Principle: Monitoring and Review
Action: Regular monitoring of financial controls, tracking attendance at fraud prevention training, updating internal procedures and periodically reviewing contracts with associated persons all help organisations proactively identify and address emerging fraud risks.
What if we are sanctioned?
On conviction, the organisation may be fined (and there is of course likely to be reputational damage also). There may also be resulting civil liabilities, contractual implications, or consequences under procurement regimes. .
For the associated persons who committed the underlying fraud offence, they could be personally prosecuted, which could result in fines, criminal records or a custodial sentence, depending on the offence and its severity.

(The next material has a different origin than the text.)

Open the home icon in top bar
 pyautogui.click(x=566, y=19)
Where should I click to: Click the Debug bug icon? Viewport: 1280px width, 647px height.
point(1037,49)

What are some examples relevant for asset managers?
Asset manager must of course consider their own businesses and that of portfolio companies.
Two examples are provided in the Guidance in relation to investments:
- Example 1: A large company is seeking investments. The accounting department deliberately manipulates the accounts to over‑state the profits. The intent of the fraud is to benefit the company by making it appear more attractive to investors. The base fraud here is fraud by false accounting and the associated person is the relevant employee (or employees) in the accounts department. The company could be prosecuted under section 199(1)(a) of the Act and could be liable for failure to prevent fraud, unless the court determines that it had reasonable procedures in place to prevent such a fraud. Note that the offence applies even if potential investment is not actually secured. It is enough that the fraud was intended to benefit the company.
- Example 2: An investment fund provider promotes investment in a “sustainable” timber company, knowing that, in fact, this company’s environmental credentials are fabricated and that the timber is harvested from protected forest. Investors are deceived into placing funds with the investment fund provider. The base fraud is fraud by fraud by false representation. The intent is to benefit the fund provider. The associated person is the relevant member of staff at the investment fund provider who knowingly used the false information in the investment fund’s brochures for clients. The investment fund provider could be liable under section 199(1)(a) of the Act unless a court determines that it had reasonable procedures in place to prevent this fraud. Again, the offence applies even if the investment is not actually secured. It is enough that the fraud was intended to benefit the investment fund provider.